EDIT: I felt like this deserved a response to the "why" part, and I think the answer to that would be that if $f(n)$ is $\Theta(g(n))$, you can't expect that $f^{-1}(n)$ is $\Theta(g^{-1}(n))$ in general. The result is especially apparent when you try to do this when $f$ and $g$ are logarithmic. You have to deal with $C$ (actually $C_O$ and $C_\Omega$, since a $\Theta$ bound is made up of two other bounds), and once you take exponents the problem pops right out -- that $C$ goes into the exponent and is no longer a simple scalar factor.

Answer 2

Short answer: The logarithms differ by a constant factor, the exponentials by the factor of $(3/2)^n$ which tends to $\infty$.

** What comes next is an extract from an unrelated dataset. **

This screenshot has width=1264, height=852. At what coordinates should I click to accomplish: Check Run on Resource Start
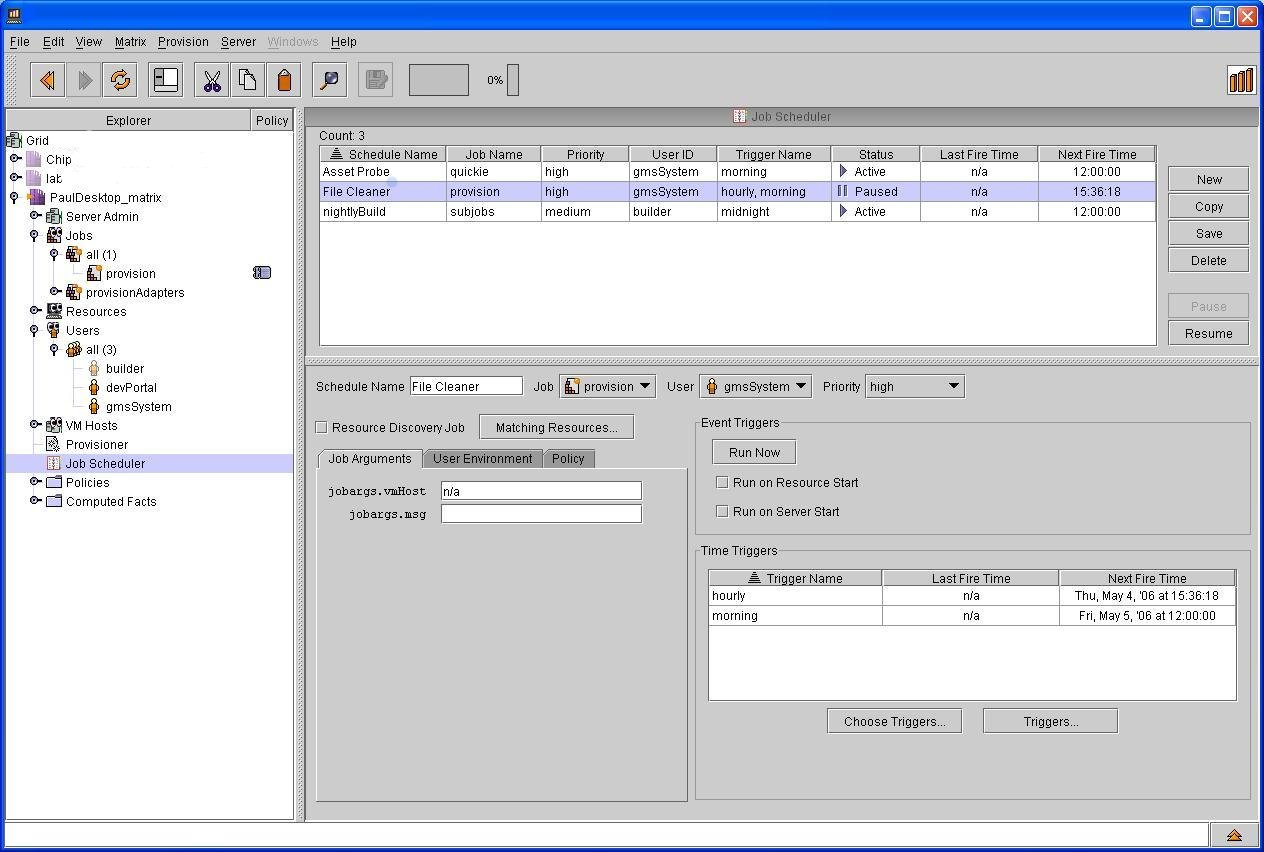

A slightly more elaborate explanation is that the $\Theta$ notation can swallow a constant factor, but not a more ''rapidly increasing'' difference. When you apply logarithms, things generally increase ''slowly'' so the difference is not likely to be so significant. For instance, $3^n \neq \Theta(2^n)$, but $\log 3^n = n \log 3 = \Theta(\log 2^n) = \Theta(n)$.